Yapılacaklar.
A – Mahkeme kararına göre davalı taraf davacıya ne kadar avans iade etmiş?
B – Mahkeme kararında "DAVA : İtirazın" ifadesinden başlayıp aşağıya doğru "inkar tazminatına mahkum edilmesini istemiştir." ifadesine kadar uzanan her şeyi aynen kopyala.
C – Mahkeme kararının metnini kaldığı yerden devam ettir.

Emsal Mahkeme Kararı Bursa 1. Asliye Ticaret Mahkemesi 2018/951 E. 2020/159 K. 12.02.2020 T.

Görüntülediğiniz mahkeme kararı kesinleşmiş bir karardır.

T.C. BURSA 1. ASLİYE TİCARET MAHKEMESİ
T.C.
BURSA
1. ASLİYE TİCARET MAHKEMESİ
BAŞKANLIĞI TÜRK MİLLETİ ADINA
GEREKÇELİ KARAR

ESAS NO : 2018/951
KARAR NO : 2020/159

BAŞKAN : … …
ÜYE : … …
ÜYE : …
KATİP : … …

DAVACI : … – …
VEKİLİ : Av. … –

DAVALI : … …
VEKİLİ : Av. … –

DAVA : İtirazın İptali
DAVA TARİHİ : 06/07/2018
KARAR TARİHİ : 12/02/2020

Mahkememizde görülen davanın açık yargılamasında,
DAVACININ TALEBİ : Davacı taraf dava dilekçesinde, davalı ile aralarında bir proje ortaklığı kurulmasının amaçlandığını bunun için davalı tarafa toplam 1.519.500,00 TL ödeme yapıldığını ancak proje gerçekleşmeyince avansın iadesi gerektiğini davalı tarafın 519.500,00 TL tutarında avansı iade ettiğini bakiyeyi ödemediğini bunun üzerine Bursa 19.İcra Dairesinin 2018/… esas sayılı dosyası ile takip başlattıklarını, davalı tarafın takibe haksız biçimde itiraz ettiğini ileri sürerek itirazın iptaline karar verilerek davalının icra inkar tazminatına mahkum edilmesini istemiştir.
DAVALININ CEVABI : Davalı taraf cevap dileçesinde, davanın reddini istemiş, gönderilen paranın EPS kesim hattı imalatı için gönderildiğini, herhangi bir proje yahut ortaklık için avans olmadığını, EPS hattının çalışır vaziyette teslim edilmediğini, davacı tarafa borçları bulunmadığını ileri sürmüş, davacının kötü niyet tazminatına mahkum edilmesini istemiştir.

Sağlanan veriler.

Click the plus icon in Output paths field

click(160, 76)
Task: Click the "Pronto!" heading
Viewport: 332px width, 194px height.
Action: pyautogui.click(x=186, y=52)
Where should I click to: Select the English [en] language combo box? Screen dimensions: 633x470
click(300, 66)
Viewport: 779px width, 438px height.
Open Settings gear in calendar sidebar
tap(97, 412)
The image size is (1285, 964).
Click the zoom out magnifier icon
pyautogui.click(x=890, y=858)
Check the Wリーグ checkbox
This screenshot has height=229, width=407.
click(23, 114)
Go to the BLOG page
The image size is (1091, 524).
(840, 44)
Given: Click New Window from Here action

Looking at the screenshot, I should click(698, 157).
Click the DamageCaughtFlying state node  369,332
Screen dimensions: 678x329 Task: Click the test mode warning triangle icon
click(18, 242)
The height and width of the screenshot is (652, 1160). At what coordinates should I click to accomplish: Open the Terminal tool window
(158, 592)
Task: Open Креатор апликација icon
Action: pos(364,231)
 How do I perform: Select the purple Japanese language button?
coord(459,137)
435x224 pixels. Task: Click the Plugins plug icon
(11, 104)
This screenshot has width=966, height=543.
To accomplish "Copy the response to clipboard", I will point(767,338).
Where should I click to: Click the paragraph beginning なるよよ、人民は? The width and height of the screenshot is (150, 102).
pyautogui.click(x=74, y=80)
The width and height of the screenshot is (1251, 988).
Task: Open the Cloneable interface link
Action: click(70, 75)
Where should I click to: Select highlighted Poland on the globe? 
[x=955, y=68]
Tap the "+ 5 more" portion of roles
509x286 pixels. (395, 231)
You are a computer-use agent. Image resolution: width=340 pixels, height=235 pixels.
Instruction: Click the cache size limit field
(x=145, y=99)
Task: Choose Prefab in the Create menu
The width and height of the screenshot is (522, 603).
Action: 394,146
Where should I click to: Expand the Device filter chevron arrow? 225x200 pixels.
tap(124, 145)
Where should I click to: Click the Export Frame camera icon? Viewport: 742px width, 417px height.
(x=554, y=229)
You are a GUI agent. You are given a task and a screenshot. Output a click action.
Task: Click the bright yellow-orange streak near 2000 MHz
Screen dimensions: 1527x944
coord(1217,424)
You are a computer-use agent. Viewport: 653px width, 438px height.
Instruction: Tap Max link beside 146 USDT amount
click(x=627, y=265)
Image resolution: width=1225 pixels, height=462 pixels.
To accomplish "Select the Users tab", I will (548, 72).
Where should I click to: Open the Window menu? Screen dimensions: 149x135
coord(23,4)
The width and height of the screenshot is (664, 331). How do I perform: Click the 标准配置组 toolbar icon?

Cevaplar.
A – 519.500,00 TL

B –
DAVA : İtirazın İptali
DAVA TARİHİ : 06/07/2018
KARAR TARİHİ : 12/02/2020

Mahkememizde görülen davanın açık yargılamasında,
DAVACININ TALEBİ : Davacı taraf dava dilekçesinde, davalı ile aralarında bir proje ortaklığı kurulmasının amaçlandığını bunun için davalı tarafa toplam 1.519.500,00 TL ödeme yapıldığını ancak proje gerçekleşmeyince avansın iadesi gerektiğini davalı tarafın 519.500,00 TL tutarında avansı iade ettiğini bakiyeyi ödemediğini bunun üzerine Bursa 19.İcra Dairesinin 2018/… esas sayılı dosyası ile takip başlattıklarını, davalı tarafın takibe haksız biçimde itiraz ettiğini ileri sürerek itirazın iptaline karar verilerek davalının icra inkar tazminatına mahkum edilmesini istemiştir.

C –
DELİLLER ve GEREKÇE: Derdest dava tacirler arası avans ödemesinden kaynaklandığı ileri sürülen alacağın tahsili için başlatılan icra takibine itirazın iptali davasıdır. Kural olarak ispat külfeti davacı taraf üzerindedir. Davacı taraf davalı şirkete bir avans ödemesi yaptığını, avans ödemesine sebep teşkil eden hukuki ilişkinin kurulmadığını, bu sebeple avansın iadesi gerektiğini ispat etmelidir.
Davalı taraf takipte yetkiye itiraz ettiğinden itirazın iptali davalarında dava ön şartının oluşup oluşmadığı değerlendirilmiş ancak davalının icra takibinde yetkiye yaptığı itiraz sırasında yetkili icra dairesini göstermediği ve itirazın usulüne uygun kabul edilemeyeceği gözetilerek dava ön şartının oluştuğu takdir edilmiştir.
Keza davalı taraf yetkiye ilişkin ilk itiraz ileri sürmüştür. Ancak yapılan değerlendirmede özellikle davalı tarafın para gönderme dekontlarında avans iadesi yazmış olması nazara alındığında uyuşmazlığın bir para borcunun ödenmesine ilişkin olduğu ve bu tür davaların alacaklı ikametgahında da açılabileceği gözetilerek yetki itirazının reddine karar verilmiştir.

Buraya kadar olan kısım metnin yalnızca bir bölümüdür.